Given the noble Lord’s answer on Amendment 4, I merely wish to point out that in putting forward this amendment we are not suggesting a change in approach as he seemed to think. We are suggesting that Ofgem be used as the Government’s regulator in order to critically analyse, on behalf of the Government, the plan that is unfolding in their own eyes and mind. The Minister made the point that there was a high-level plan somewhere in existence. It needs to be dusted down, expressed and promoted because it does not appear to be inspiring confidence around the industry at the moment. Indeed, if this high-level plan was more readily available, we could perhaps look at it and critique it because, in assessing the Bill as it goes through the House, we need to be robustly reassured that everything is in place and likely to be successful, hence the need for the amendment we were proposing.

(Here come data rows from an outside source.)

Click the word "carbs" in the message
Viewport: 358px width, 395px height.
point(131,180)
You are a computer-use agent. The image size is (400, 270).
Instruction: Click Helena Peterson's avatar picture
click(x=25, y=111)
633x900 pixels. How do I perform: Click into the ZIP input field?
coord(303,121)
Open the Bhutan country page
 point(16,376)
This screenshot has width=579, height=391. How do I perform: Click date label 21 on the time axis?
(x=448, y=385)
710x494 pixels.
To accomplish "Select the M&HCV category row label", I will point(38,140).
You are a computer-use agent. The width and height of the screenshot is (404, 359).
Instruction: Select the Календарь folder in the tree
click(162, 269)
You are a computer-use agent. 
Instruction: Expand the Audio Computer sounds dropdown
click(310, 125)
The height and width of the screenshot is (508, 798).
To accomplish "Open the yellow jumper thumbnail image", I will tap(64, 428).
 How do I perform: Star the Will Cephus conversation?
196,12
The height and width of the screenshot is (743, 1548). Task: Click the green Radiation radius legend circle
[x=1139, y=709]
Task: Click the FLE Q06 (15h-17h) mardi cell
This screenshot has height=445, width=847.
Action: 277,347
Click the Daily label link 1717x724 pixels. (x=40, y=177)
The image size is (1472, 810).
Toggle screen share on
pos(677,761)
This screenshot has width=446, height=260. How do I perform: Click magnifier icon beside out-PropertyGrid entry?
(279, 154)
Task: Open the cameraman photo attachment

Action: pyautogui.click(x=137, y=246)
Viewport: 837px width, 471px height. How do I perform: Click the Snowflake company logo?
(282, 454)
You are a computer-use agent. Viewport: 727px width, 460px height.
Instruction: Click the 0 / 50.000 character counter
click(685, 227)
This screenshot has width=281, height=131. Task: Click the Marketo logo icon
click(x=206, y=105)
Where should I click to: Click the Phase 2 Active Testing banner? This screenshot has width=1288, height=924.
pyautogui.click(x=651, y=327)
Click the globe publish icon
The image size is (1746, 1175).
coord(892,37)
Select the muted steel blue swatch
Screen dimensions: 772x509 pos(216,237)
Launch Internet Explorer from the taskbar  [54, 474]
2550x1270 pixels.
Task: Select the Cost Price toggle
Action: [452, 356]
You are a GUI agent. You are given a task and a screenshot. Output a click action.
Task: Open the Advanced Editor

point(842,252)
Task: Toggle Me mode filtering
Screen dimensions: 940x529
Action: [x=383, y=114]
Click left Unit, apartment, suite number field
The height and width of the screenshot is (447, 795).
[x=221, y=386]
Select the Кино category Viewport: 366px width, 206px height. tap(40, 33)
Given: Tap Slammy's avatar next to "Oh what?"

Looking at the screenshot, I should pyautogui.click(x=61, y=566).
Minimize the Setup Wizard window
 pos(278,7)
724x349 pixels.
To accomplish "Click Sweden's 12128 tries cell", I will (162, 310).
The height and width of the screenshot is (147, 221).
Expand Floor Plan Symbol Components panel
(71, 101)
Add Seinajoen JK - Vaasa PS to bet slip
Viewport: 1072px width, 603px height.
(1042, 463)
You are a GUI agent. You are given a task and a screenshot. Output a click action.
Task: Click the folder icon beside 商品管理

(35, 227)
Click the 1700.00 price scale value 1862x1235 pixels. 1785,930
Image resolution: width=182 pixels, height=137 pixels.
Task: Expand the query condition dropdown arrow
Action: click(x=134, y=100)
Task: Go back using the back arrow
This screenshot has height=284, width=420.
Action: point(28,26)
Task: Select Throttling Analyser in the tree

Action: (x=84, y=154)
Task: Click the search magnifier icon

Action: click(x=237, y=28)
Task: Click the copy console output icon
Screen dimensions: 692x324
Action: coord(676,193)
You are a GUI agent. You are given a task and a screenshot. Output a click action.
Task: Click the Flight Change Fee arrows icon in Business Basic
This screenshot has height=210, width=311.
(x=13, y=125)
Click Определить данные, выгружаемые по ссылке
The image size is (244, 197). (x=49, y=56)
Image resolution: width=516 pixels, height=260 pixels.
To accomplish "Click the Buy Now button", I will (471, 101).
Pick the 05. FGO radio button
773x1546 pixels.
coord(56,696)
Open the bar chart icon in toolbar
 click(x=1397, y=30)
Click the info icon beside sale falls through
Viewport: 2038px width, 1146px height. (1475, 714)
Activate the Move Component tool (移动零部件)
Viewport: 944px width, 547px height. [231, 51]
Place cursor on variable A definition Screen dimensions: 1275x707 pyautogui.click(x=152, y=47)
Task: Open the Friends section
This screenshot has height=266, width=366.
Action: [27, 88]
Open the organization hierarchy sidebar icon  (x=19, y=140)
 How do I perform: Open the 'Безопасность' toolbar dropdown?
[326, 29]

I will critically analyse the Minister’s response and engage with him further in the coming week. In the meantime, I will not press Amendment 4.
My Lords, I rise to move Amendment 5—I hope I have got the right number this time and I apologise if I confused people before.
This is a probing amendment. I have raised issues with the Government before about the interoperability and the joining-up of the different policies that we have. Fuel poverty is an area in which I take an interest and the Bill impacts on fuel poverty strategy and affects those in fuel poverty. It also impacts on energy efficiency, which, as the Government have made clear, is one of the reasons for the programme. However, I am never quite sure how good the Government are at joining everything up. The amendment therefore asks the Government to review how this programme is affecting the fuel poverty and energy efficiency programmes and how it can benefit them.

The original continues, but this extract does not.